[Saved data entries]

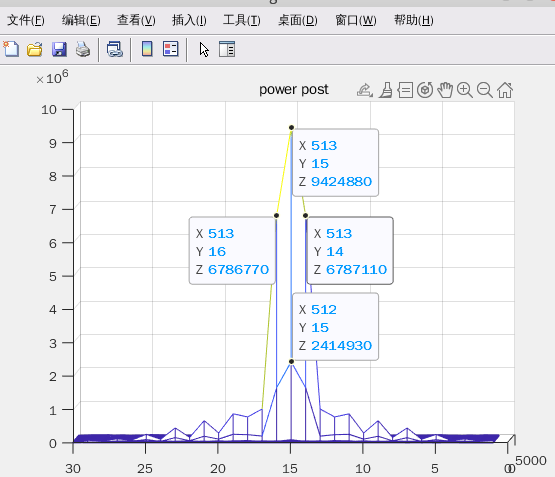Activate the Pan hand tool
555x477 pixels.
point(445,90)
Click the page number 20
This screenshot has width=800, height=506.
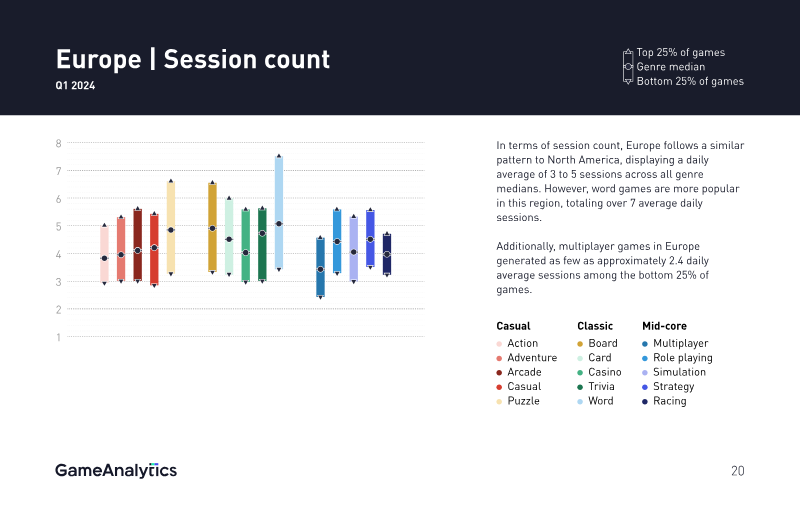737,471
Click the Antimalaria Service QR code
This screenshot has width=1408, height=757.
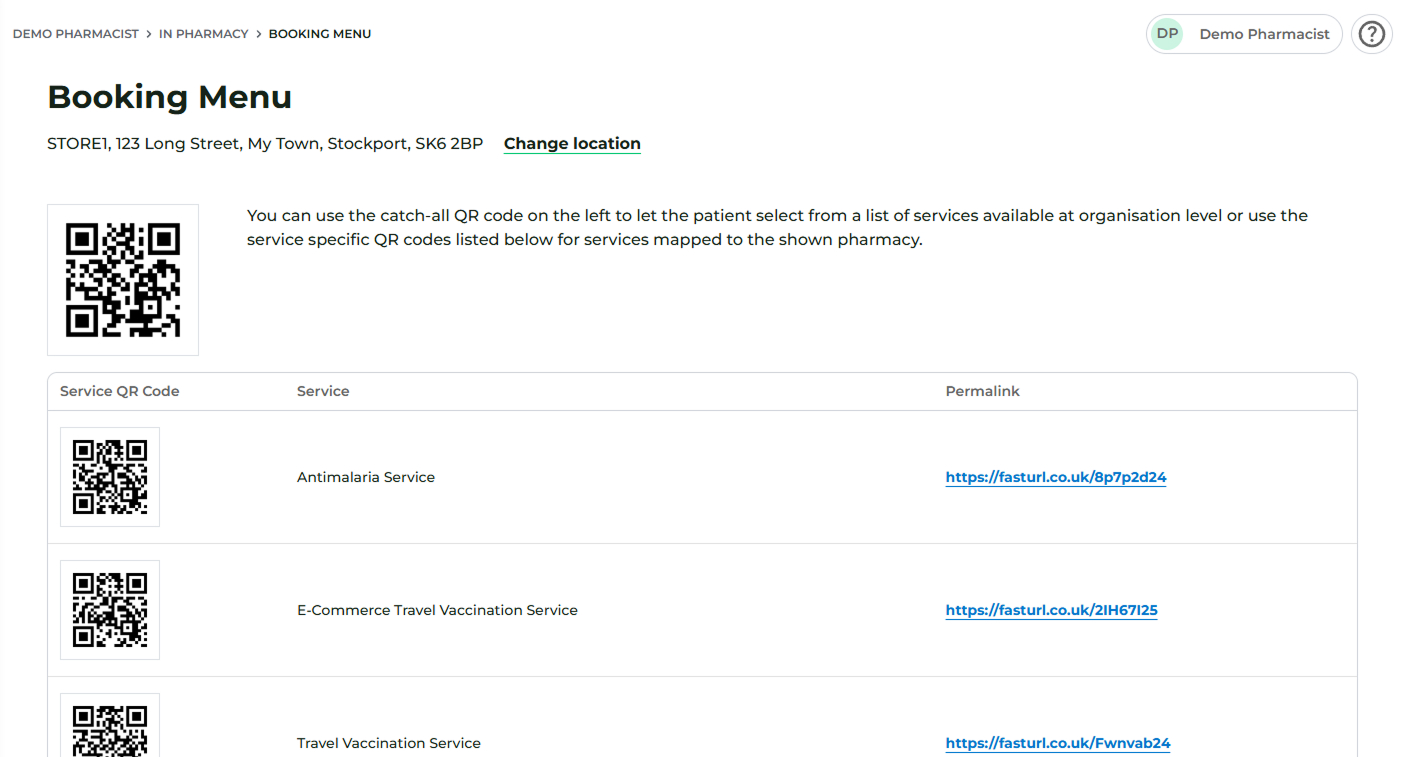[x=110, y=477]
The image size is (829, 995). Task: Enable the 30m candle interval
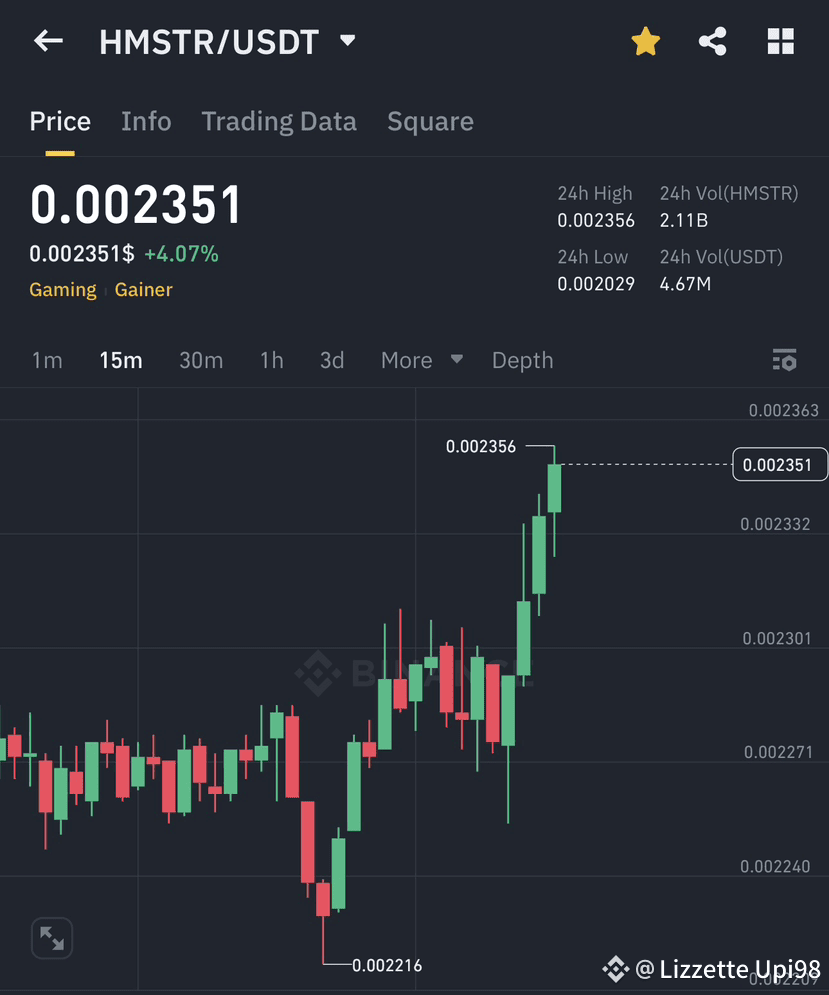pos(201,359)
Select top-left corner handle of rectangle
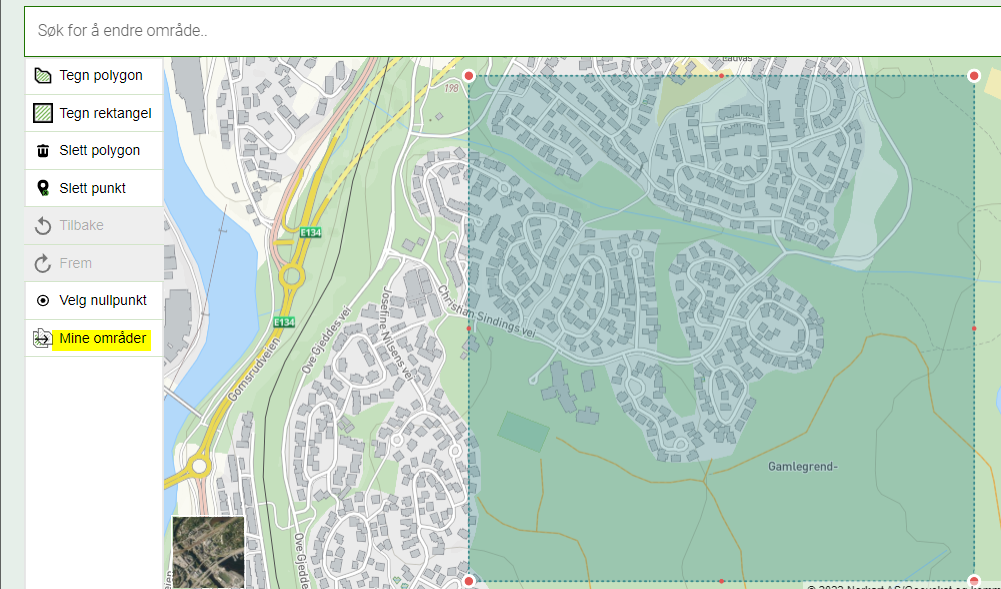1001x589 pixels. point(469,76)
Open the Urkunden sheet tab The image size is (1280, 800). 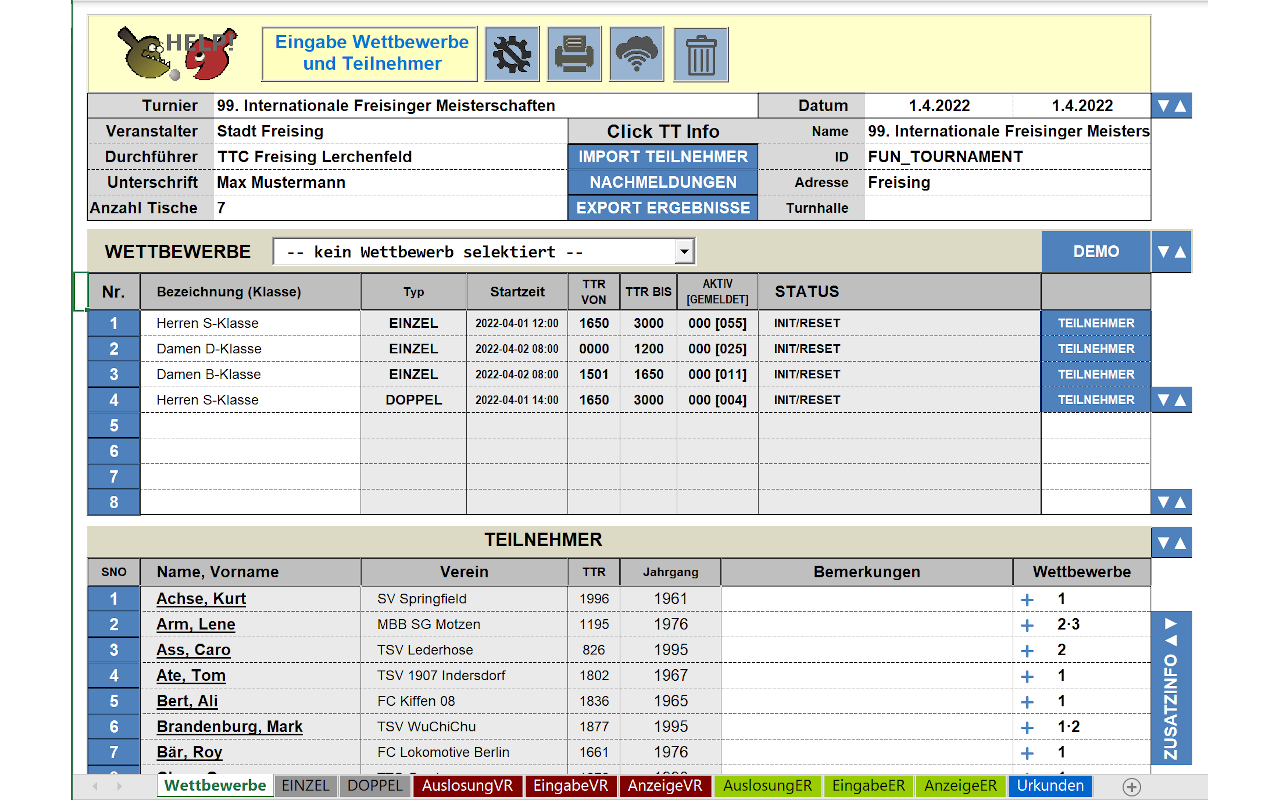tap(1050, 786)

### [Your task]
Look through the entries above. Copy each line in which the string "Click" occurs.

### [Solution for this exercise]
Click the page number 20
Click the Antimalaria Service QR code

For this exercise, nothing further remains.